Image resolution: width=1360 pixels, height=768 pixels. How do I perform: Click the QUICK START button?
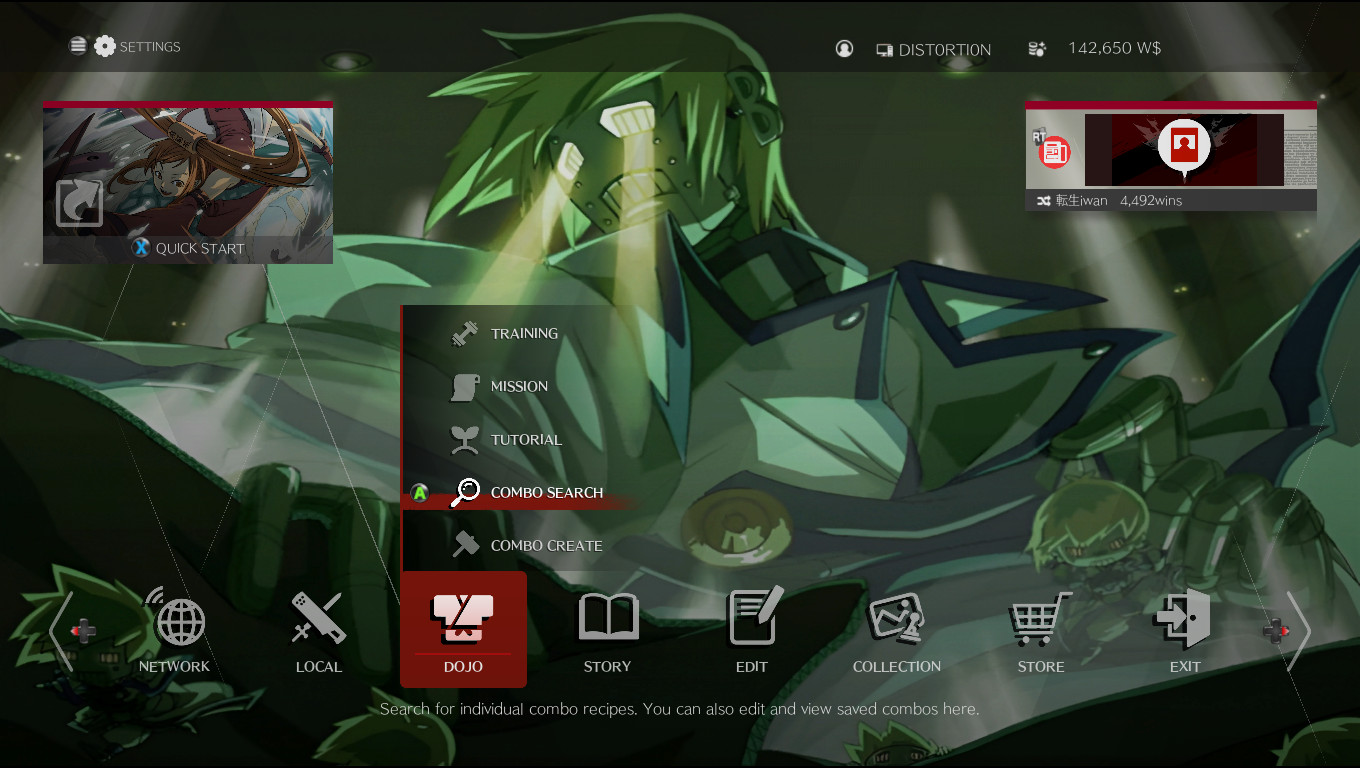[x=188, y=248]
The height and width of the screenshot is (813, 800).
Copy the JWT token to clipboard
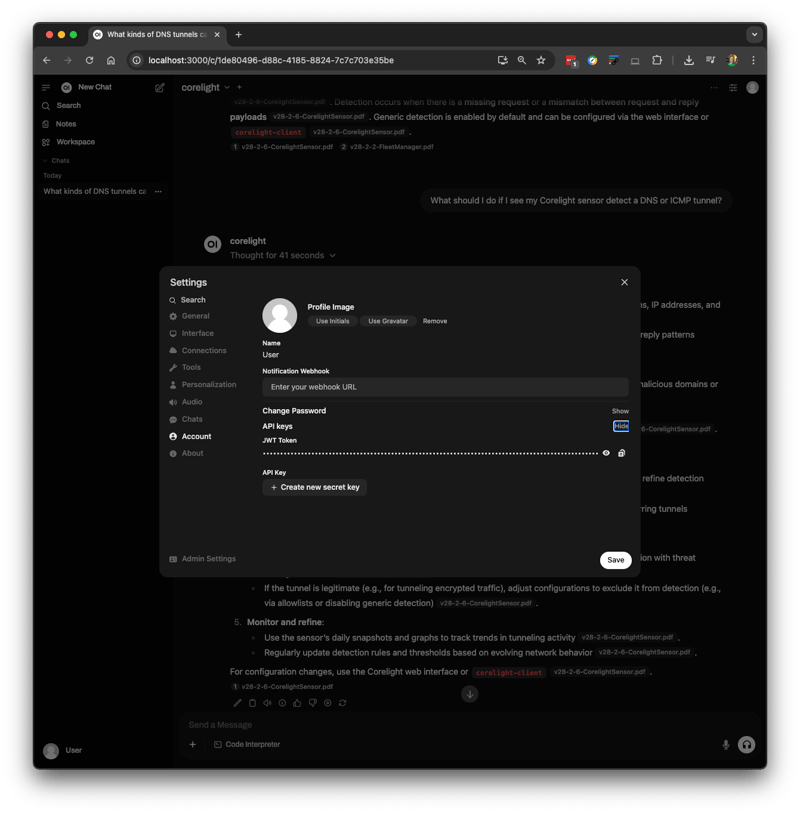[622, 453]
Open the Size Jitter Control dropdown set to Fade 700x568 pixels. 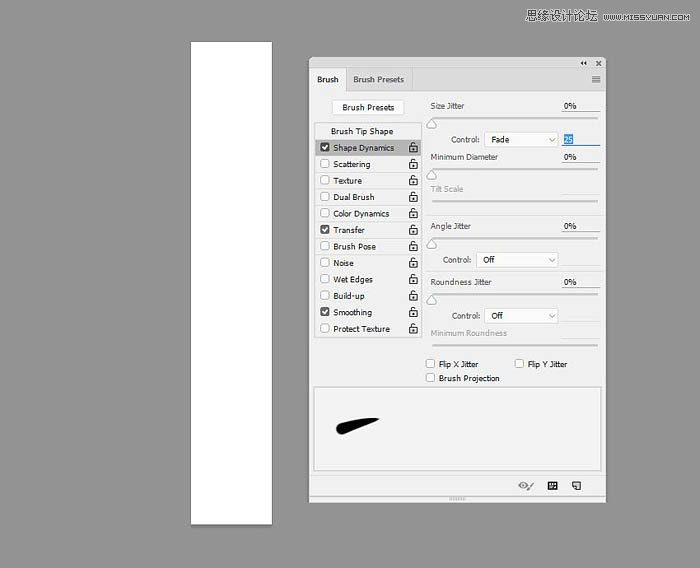click(520, 140)
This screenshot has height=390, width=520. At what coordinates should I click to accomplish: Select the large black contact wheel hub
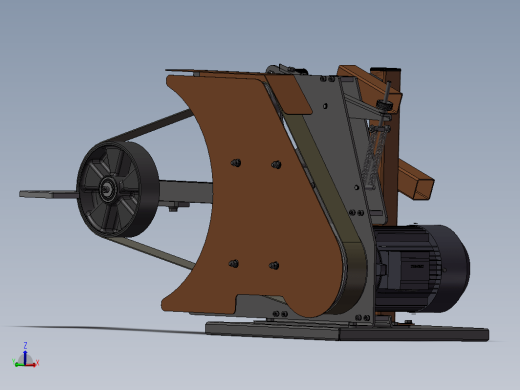(x=118, y=189)
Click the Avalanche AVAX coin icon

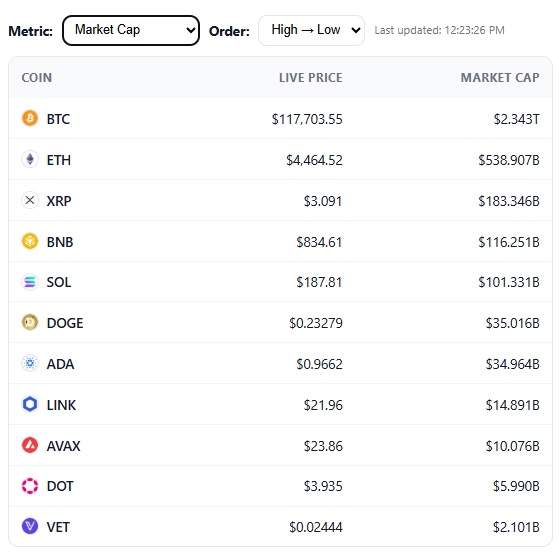click(30, 446)
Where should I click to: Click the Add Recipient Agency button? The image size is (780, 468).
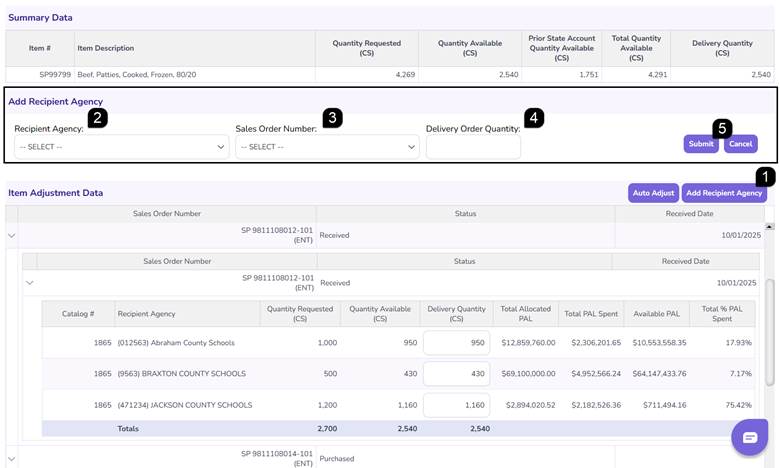pyautogui.click(x=724, y=193)
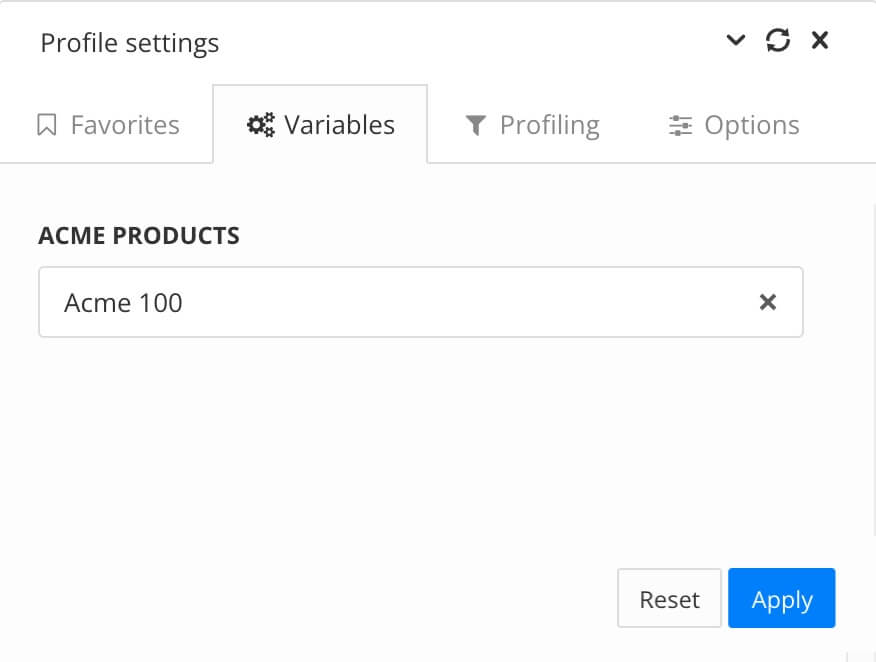Screen dimensions: 876x662
Task: Click the refresh arrows in the header
Action: [778, 40]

▶ [Assigned task] All lines from the one holding "Click the Avalanche AVAX coin icon" through the last line of the records need to be copied exactly, both ends included, and the pictures left behind.

▶ [Expected answer]
Click the Avalanche AVAX coin icon

click(30, 446)
Where should I click to: Click the Add Recipient Agency button? The image size is (780, 468).
pyautogui.click(x=724, y=193)
Screen dimensions: 876x662
Task: Click the refresh arrows in the header
Action: [778, 40]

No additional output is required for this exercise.